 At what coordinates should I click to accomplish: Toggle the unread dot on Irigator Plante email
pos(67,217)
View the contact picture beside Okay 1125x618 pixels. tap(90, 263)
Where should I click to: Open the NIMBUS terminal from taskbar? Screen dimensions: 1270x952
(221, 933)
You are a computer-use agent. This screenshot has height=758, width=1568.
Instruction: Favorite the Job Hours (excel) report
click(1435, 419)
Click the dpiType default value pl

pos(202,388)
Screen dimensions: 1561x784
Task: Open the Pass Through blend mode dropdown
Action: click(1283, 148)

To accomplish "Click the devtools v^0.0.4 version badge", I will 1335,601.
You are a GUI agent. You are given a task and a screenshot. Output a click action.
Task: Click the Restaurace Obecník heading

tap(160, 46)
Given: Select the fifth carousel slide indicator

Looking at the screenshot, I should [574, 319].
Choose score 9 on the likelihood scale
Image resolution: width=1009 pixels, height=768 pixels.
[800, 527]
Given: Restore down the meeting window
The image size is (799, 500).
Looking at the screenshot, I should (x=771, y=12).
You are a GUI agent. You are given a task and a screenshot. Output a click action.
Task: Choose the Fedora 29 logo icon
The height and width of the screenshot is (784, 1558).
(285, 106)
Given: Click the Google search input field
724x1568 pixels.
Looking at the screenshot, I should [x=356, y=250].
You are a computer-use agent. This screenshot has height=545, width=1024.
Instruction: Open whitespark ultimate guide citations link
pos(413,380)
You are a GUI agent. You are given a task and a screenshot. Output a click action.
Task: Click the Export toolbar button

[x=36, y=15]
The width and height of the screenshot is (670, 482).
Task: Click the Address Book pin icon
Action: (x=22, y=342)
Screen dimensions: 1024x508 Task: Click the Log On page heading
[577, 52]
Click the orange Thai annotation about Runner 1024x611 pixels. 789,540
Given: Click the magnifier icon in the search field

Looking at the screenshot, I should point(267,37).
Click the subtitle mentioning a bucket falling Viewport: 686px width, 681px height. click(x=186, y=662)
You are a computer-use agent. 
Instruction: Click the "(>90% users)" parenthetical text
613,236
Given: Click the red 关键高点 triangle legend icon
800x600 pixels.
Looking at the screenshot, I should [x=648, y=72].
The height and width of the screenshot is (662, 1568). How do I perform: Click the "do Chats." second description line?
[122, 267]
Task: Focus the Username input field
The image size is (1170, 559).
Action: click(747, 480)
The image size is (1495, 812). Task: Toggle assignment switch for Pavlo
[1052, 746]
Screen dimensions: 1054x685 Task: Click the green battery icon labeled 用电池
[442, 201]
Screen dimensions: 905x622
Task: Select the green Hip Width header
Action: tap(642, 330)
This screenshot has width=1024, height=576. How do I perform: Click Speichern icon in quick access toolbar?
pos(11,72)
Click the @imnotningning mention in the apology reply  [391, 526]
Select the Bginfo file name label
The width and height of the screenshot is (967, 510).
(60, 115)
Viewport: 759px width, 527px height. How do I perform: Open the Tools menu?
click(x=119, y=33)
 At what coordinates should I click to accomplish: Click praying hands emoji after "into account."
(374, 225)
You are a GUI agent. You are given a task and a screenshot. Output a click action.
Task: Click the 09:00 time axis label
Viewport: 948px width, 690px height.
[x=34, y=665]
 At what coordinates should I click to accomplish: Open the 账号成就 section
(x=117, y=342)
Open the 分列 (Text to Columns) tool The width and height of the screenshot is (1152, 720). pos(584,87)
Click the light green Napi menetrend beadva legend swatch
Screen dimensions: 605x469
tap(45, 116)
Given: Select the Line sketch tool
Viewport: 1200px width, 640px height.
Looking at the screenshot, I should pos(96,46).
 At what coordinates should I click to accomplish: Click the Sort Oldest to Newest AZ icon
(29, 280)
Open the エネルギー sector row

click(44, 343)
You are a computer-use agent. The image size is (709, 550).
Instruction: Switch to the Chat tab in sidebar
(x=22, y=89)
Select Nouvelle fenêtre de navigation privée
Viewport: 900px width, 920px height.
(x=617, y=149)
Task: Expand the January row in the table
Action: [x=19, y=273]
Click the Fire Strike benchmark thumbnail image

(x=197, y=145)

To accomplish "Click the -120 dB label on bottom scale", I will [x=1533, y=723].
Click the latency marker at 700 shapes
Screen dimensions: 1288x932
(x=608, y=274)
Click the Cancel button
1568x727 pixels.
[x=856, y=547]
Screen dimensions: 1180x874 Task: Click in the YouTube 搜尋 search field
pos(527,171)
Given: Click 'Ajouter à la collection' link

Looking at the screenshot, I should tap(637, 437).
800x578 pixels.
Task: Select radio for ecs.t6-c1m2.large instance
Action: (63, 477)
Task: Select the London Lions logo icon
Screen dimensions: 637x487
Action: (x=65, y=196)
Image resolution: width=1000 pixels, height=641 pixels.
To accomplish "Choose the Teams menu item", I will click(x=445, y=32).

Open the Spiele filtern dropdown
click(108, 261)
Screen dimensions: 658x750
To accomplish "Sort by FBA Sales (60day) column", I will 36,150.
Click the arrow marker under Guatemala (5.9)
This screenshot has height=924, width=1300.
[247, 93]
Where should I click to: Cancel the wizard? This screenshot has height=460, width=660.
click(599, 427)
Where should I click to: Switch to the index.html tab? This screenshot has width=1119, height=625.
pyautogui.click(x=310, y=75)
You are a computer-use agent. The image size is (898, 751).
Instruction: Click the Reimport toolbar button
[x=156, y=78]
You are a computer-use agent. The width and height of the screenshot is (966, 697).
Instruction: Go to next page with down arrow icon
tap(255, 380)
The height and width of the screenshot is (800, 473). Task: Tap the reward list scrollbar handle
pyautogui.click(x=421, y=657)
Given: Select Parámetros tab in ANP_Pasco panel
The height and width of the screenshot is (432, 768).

■ ■ ■ ■

• **Your goal**
Every record above is to be transcribed exactly.

• **Your solution**
 At what coordinates should I click to accomplish: Toggle the unread dot on Irigator Plante email
pos(67,217)
View the contact picture beside Okay 1125x618 pixels. tap(90, 263)
Where should I click to: Open the NIMBUS terminal from taskbar? Screen dimensions: 1270x952
(221, 933)
You are a computer-use agent. This screenshot has height=758, width=1568.
Instruction: Favorite the Job Hours (excel) report
click(1435, 419)
Click the dpiType default value pl

pos(202,388)
Screen dimensions: 1561x784
Task: Open the Pass Through blend mode dropdown
Action: click(1283, 148)

To accomplish "Click the devtools v^0.0.4 version badge", I will 1335,601.
You are a GUI agent. You are given a task and a screenshot. Output a click action.
Task: Click the Restaurace Obecník heading

tap(160, 46)
Given: Select the fifth carousel slide indicator

Looking at the screenshot, I should [574, 319].
Choose score 9 on the likelihood scale
Image resolution: width=1009 pixels, height=768 pixels.
[800, 527]
Given: Restore down the meeting window
The image size is (799, 500).
Looking at the screenshot, I should (x=771, y=12).
You are a GUI agent. You are given a task and a screenshot. Output a click action.
Task: Choose the Fedora 29 logo icon
The height and width of the screenshot is (784, 1558).
(285, 106)
Given: Click the Google search input field
724x1568 pixels.
Looking at the screenshot, I should [x=356, y=250].
You are a computer-use agent. This screenshot has height=545, width=1024.
Instruction: Open whitespark ultimate guide citations link
pos(413,380)
You are a GUI agent. You are given a task and a screenshot. Output a click action.
Task: Click the Export toolbar button

[x=36, y=15]
The width and height of the screenshot is (670, 482).
Task: Click the Address Book pin icon
Action: (x=22, y=342)
Screen dimensions: 1024x508 Task: Click the Log On page heading
[577, 52]
Click the orange Thai annotation about Runner 1024x611 pixels. 789,540
Given: Click the magnifier icon in the search field

Looking at the screenshot, I should point(267,37).
Click the subtitle mentioning a bucket falling Viewport: 686px width, 681px height. click(x=186, y=662)
You are a computer-use agent. 
Instruction: Click the "(>90% users)" parenthetical text
613,236
Given: Click the red 关键高点 triangle legend icon
800x600 pixels.
Looking at the screenshot, I should [x=648, y=72].
The height and width of the screenshot is (662, 1568). How do I perform: Click the "do Chats." second description line?
[122, 267]
Task: Focus the Username input field
The image size is (1170, 559).
Action: click(747, 480)
The image size is (1495, 812). Task: Toggle assignment switch for Pavlo
[1052, 746]
Screen dimensions: 1054x685 Task: Click the green battery icon labeled 用电池
[442, 201]
Screen dimensions: 905x622
Task: Select the green Hip Width header
Action: tap(642, 330)
This screenshot has width=1024, height=576. How do I perform: Click Speichern icon in quick access toolbar?
pos(11,72)
Click the @imnotningning mention in the apology reply  [391, 526]
Select the Bginfo file name label
The width and height of the screenshot is (967, 510).
(60, 115)
Viewport: 759px width, 527px height. How do I perform: Open the Tools menu?
click(x=119, y=33)
 At what coordinates should I click to accomplish: Click praying hands emoji after "into account."
(374, 225)
You are a GUI agent. You are given a task and a screenshot. Output a click action.
Task: Click the 09:00 time axis label
Viewport: 948px width, 690px height.
[x=34, y=665]
 At what coordinates should I click to accomplish: Open the 账号成就 section
(x=117, y=342)
Open the 分列 (Text to Columns) tool The width and height of the screenshot is (1152, 720). pos(584,87)
Click the light green Napi menetrend beadva legend swatch
Screen dimensions: 605x469
tap(45, 116)
Given: Select the Line sketch tool
Viewport: 1200px width, 640px height.
Looking at the screenshot, I should pos(96,46).
 At what coordinates should I click to accomplish: Click the Sort Oldest to Newest AZ icon
(29, 280)
Open the エネルギー sector row

click(44, 343)
You are a computer-use agent. The image size is (709, 550).
Instruction: Switch to the Chat tab in sidebar
(x=22, y=89)
Select Nouvelle fenêtre de navigation privée
Viewport: 900px width, 920px height.
(x=617, y=149)
Task: Expand the January row in the table
Action: [x=19, y=273]
Click the Fire Strike benchmark thumbnail image

(x=197, y=145)

To accomplish "Click the -120 dB label on bottom scale", I will [x=1533, y=723].
Click the latency marker at 700 shapes
Screen dimensions: 1288x932
(x=608, y=274)
Click the Cancel button
1568x727 pixels.
[x=856, y=547]
Screen dimensions: 1180x874 Task: Click in the YouTube 搜尋 search field
pos(527,171)
Given: Click 'Ajouter à la collection' link

Looking at the screenshot, I should tap(637, 437).
800x578 pixels.
Task: Select radio for ecs.t6-c1m2.large instance
Action: (63, 477)
Task: Select the London Lions logo icon
Screen dimensions: 637x487
Action: (x=65, y=196)
Image resolution: width=1000 pixels, height=641 pixels.
To accomplish "Choose the Teams menu item", I will click(x=445, y=32).

Open the Spiele filtern dropdown
click(108, 261)
Screen dimensions: 658x750
To accomplish "Sort by FBA Sales (60day) column", I will 36,150.
Click the arrow marker under Guatemala (5.9)
This screenshot has height=924, width=1300.
[247, 93]
Where should I click to: Cancel the wizard? This screenshot has height=460, width=660.
click(599, 427)
Where should I click to: Switch to the index.html tab? This screenshot has width=1119, height=625.
pyautogui.click(x=310, y=75)
You are a computer-use agent. The image size is (898, 751).
Instruction: Click the Reimport toolbar button
[x=156, y=78]
You are a computer-use agent. The width and height of the screenshot is (966, 697).
Instruction: Go to next page with down arrow icon
tap(255, 380)
The height and width of the screenshot is (800, 473). Task: Tap the reward list scrollbar handle
pyautogui.click(x=421, y=657)
Given: Select Parámetros tab in ANP_Pasco panel
The height and width of the screenshot is (432, 768).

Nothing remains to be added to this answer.